データサイエンティスト育成講座(4)
こんにちは。
かなり期間が空いてしまいましたが、
今回も前回に続いて「データサイエンティスト育成講座」を読み進めていきます。
今回は第6章「Pandasを使ったデータ加工処理」です。
機械学習の勉強はほかの本でやってましたが、
実際にデータ分析をするためにいろいろデータをいじるということはしたことがないので、
学ぶことの多そうな章かなという印象でしたが、さてさて…
PandasのDataFrameを使ってやっていきます。
DataFrameは辞書型データを受け取ってできるクラスなのかな?
この本はとりあえず写経をしてみてどんなことができるかがなんとなくわかるように書かれているみたいで、
何が何の型なのかとかが書いてなくてすこしモヤモヤします。
まぁそうやって興味を持った時点でこの本の目標は達成してるってことなのかもしれません。
気になったら各自もっと調べろというスタンスっぽい。
まずはインデックスに関する基本的な操作。
各インデックスごとの集計とか、削除とか。
続いてデータの結合の仕方。
ここらへんは例を見れば何やってるかわかりやすいです。
その後出てくるマッピング処理ってやつなんですが、
df1['up_two_num'] = df1['birth_year'].map(lambda x: str(x)[:3])

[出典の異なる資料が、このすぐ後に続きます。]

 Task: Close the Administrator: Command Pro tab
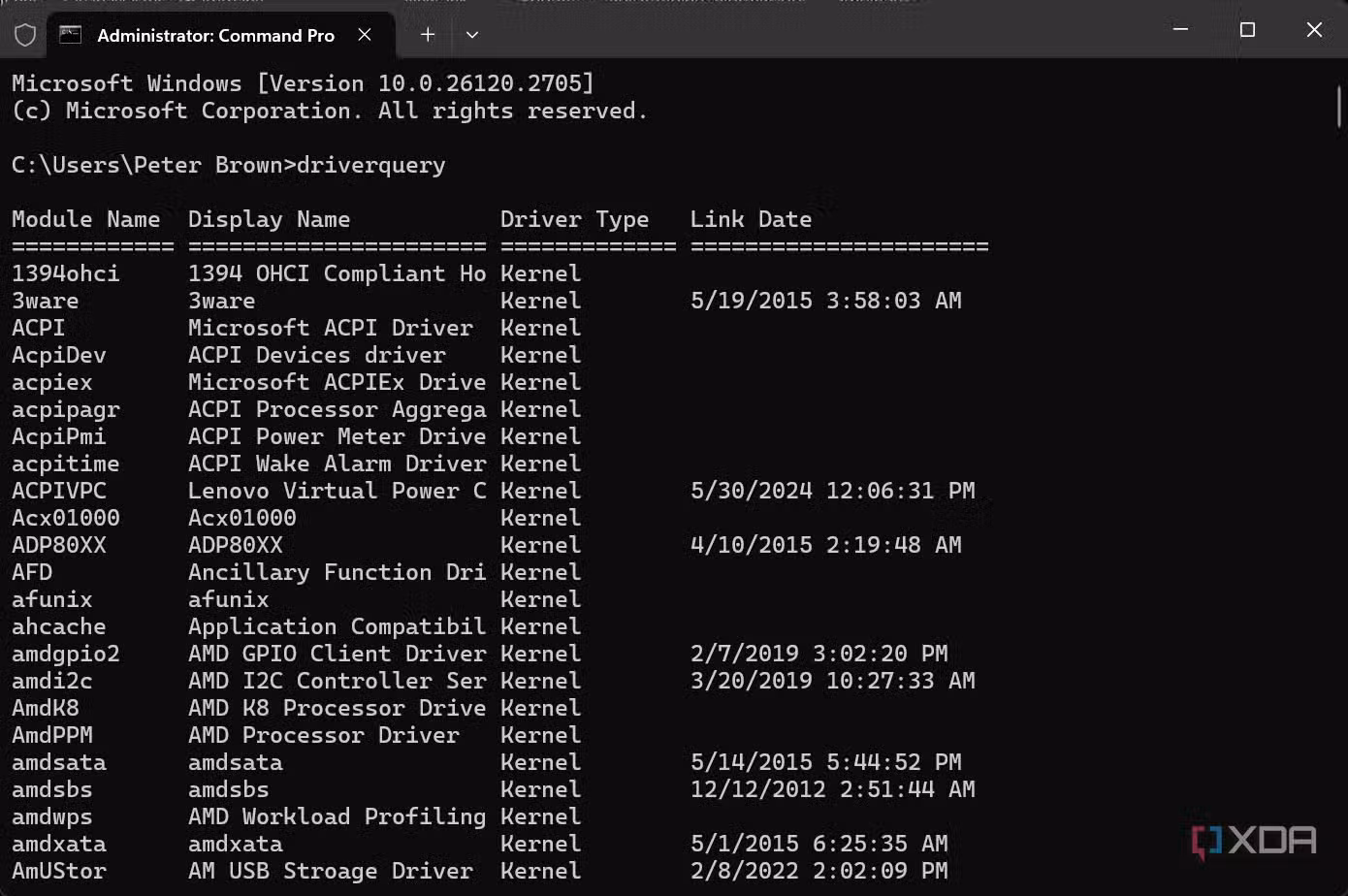point(365,35)
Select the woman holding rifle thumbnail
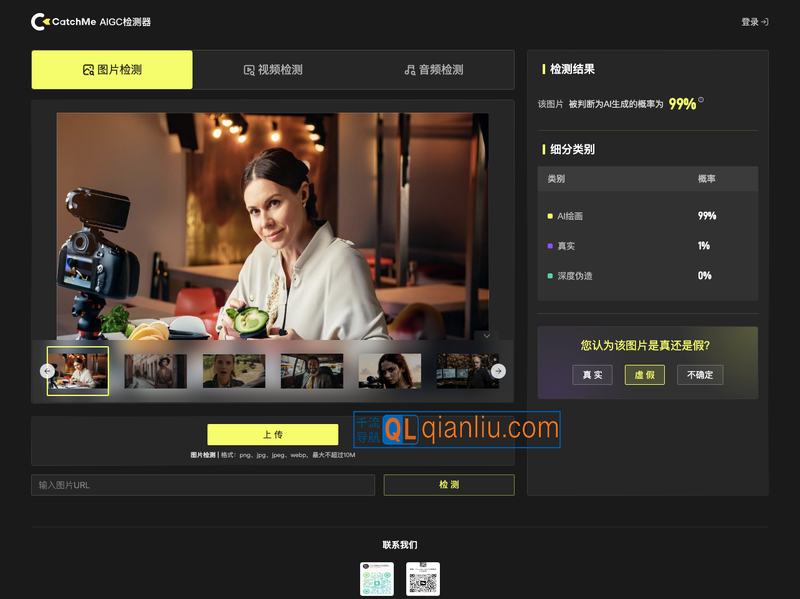The width and height of the screenshot is (800, 599). (x=390, y=371)
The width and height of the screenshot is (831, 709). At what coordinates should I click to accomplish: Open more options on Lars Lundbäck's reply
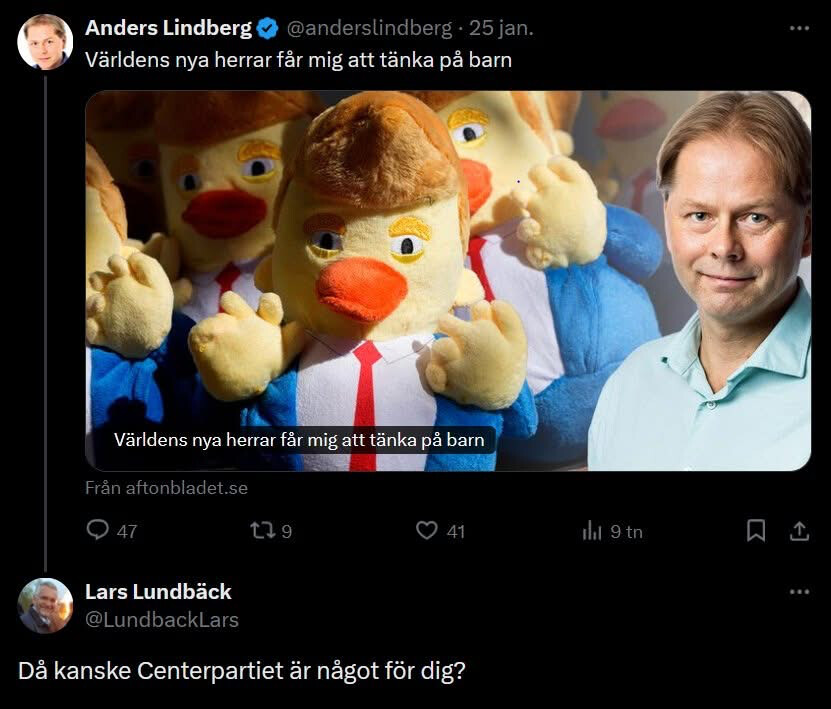click(x=799, y=592)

みたいにすると'birth_year'の上3桁を取り出した'up_two_num'というが加わるとのこと。
この直前にはmapには辞書型データを与えて対応を作っていたけど、無名関数も入れられるんですね。
おもろい。
そのあとのgroupbyメソッドを使ったデータの集約の演習問題やってるときに思ったんですが、
出力が表になるときとならないときはどう違うんでしょ?
そのデータ型とかも違うのかな?なんで違う表示のされ方するんかな?
たとえば、実際に問題の中で使われてるデータでいうと、
学校と性別ごとにG1期の数学の点数の平均を出すと、
student_data_math.groupby(['school','sex'])['G1'].mean()

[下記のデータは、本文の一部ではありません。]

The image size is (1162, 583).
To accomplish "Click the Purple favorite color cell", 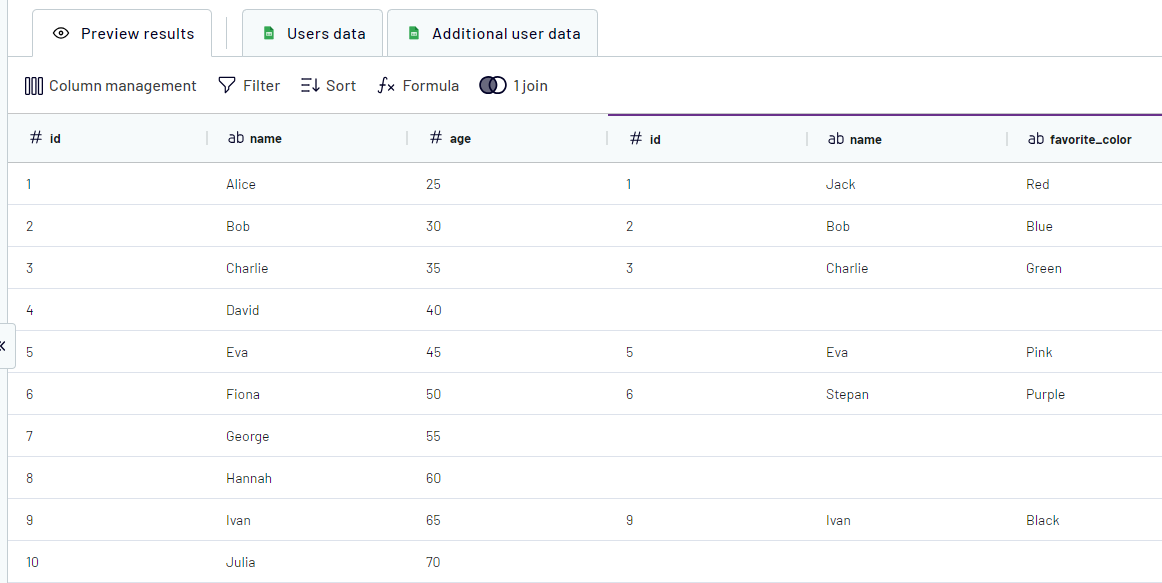I will coord(1045,394).
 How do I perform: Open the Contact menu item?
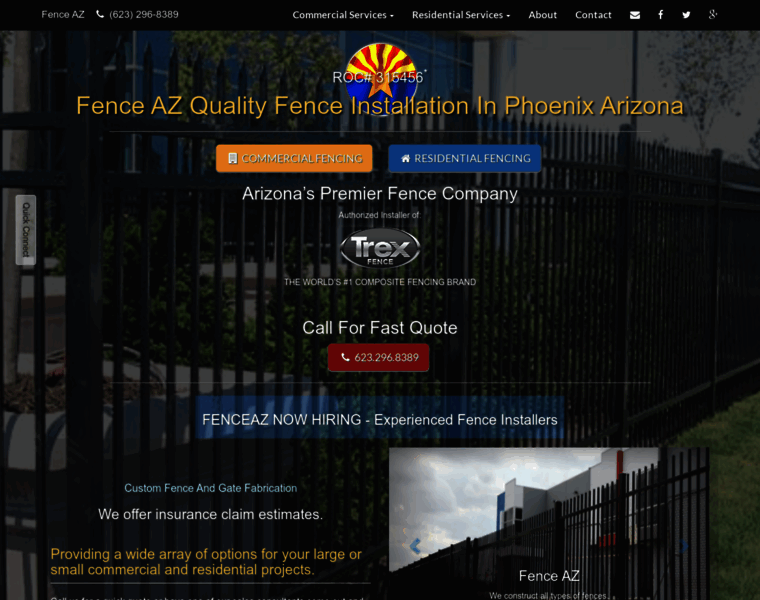pos(593,15)
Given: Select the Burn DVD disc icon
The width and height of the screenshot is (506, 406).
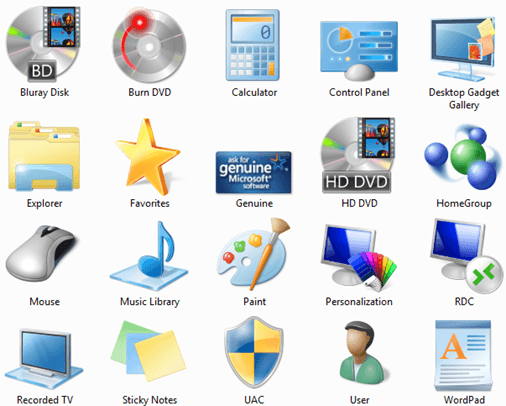Looking at the screenshot, I should pyautogui.click(x=149, y=45).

となりますが、G1期からG3期までの各平均点を出すと、
student_data_math.groupby(['school','sex'])['G1','G2','G3'].mean()
G1 | G2 | G3 | ||
---|---|---|---|---|
school | sex | |||
GP | F | 10.579235 | 10.398907 | 9.972678 |
M | 11.337349 | 11.204819 | 11.060241 | |
MS | F | 10.920000 | 10.320000 | 9.920000 |
M | 10.380952 | 10.047619 | 9.761905 |
って出力されるんですよねー
まぁライブラリの中身を読めばわかるんでしょうが…
と思ったら、解答の方に書いてあって、
上はSeries型、下はDataFrame型らしいです。
ふーん。
欠損データの扱い方、時系列データの扱い方などと続きますが、
この章はとりあえず読むだけ読んで、後で必要になったときにコマンドを見に戻ってくる方がよさそうですね(いまさら)
てなわけで今回は終わりにしまーす。